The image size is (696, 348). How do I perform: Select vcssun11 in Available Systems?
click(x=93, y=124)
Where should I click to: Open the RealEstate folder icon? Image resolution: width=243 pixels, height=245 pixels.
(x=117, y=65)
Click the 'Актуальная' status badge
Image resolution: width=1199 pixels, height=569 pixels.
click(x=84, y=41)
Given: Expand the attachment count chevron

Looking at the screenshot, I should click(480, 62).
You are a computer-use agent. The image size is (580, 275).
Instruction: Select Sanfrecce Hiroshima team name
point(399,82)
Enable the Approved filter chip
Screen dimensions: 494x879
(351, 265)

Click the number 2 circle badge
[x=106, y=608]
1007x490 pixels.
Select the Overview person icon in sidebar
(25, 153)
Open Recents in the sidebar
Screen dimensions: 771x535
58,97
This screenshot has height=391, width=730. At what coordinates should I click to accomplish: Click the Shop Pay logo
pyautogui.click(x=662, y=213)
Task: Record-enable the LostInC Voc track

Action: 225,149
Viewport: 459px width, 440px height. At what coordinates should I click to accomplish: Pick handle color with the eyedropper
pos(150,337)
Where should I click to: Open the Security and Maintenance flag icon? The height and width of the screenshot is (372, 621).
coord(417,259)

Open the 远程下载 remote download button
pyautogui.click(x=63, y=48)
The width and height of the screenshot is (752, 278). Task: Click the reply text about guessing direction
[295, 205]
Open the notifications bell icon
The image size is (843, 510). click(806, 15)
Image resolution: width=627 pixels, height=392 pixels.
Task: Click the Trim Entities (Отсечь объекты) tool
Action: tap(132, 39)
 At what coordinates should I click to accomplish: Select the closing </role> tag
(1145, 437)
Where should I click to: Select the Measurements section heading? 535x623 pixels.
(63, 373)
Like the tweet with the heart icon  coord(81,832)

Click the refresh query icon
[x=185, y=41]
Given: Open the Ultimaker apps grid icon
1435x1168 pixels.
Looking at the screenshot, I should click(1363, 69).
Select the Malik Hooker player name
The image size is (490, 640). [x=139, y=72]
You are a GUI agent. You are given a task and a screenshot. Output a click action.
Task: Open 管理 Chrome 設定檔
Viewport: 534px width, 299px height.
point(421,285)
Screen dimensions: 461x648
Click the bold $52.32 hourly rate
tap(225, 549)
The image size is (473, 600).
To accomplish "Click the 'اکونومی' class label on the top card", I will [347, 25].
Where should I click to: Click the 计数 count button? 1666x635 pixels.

◆ ◆ ◆ ◆ ◆ ◆ ◆

→ Stated task: Reproduce verbatim everything from the beginning of the material down to the line containing "Action: tap(132, 39)", including that line.

→ The reply:
The image size is (696, 348). How do I perform: Select vcssun11 in Available Systems?
click(x=93, y=124)
Where should I click to: Open the RealEstate folder icon? Image resolution: width=243 pixels, height=245 pixels.
(x=117, y=65)
Click the 'Актуальная' status badge
Image resolution: width=1199 pixels, height=569 pixels.
click(x=84, y=41)
Given: Expand the attachment count chevron

Looking at the screenshot, I should click(480, 62).
You are a computer-use agent. The image size is (580, 275).
Instruction: Select Sanfrecce Hiroshima team name
point(399,82)
Enable the Approved filter chip
Screen dimensions: 494x879
(351, 265)

Click the number 2 circle badge
[x=106, y=608]
1007x490 pixels.
Select the Overview person icon in sidebar
(25, 153)
Open Recents in the sidebar
Screen dimensions: 771x535
58,97
This screenshot has height=391, width=730. At what coordinates should I click to accomplish: Click the Shop Pay logo
pyautogui.click(x=662, y=213)
Task: Record-enable the LostInC Voc track

Action: 225,149
Viewport: 459px width, 440px height. At what coordinates should I click to accomplish: Pick handle color with the eyedropper
pos(150,337)
Where should I click to: Open the Security and Maintenance flag icon? The height and width of the screenshot is (372, 621).
coord(417,259)

Open the 远程下载 remote download button
pyautogui.click(x=63, y=48)
The width and height of the screenshot is (752, 278). Task: Click the reply text about guessing direction
[295, 205]
Open the notifications bell icon
The image size is (843, 510). click(806, 15)
Image resolution: width=627 pixels, height=392 pixels.
Task: Click the Trim Entities (Отсечь объекты) tool
Action: tap(132, 39)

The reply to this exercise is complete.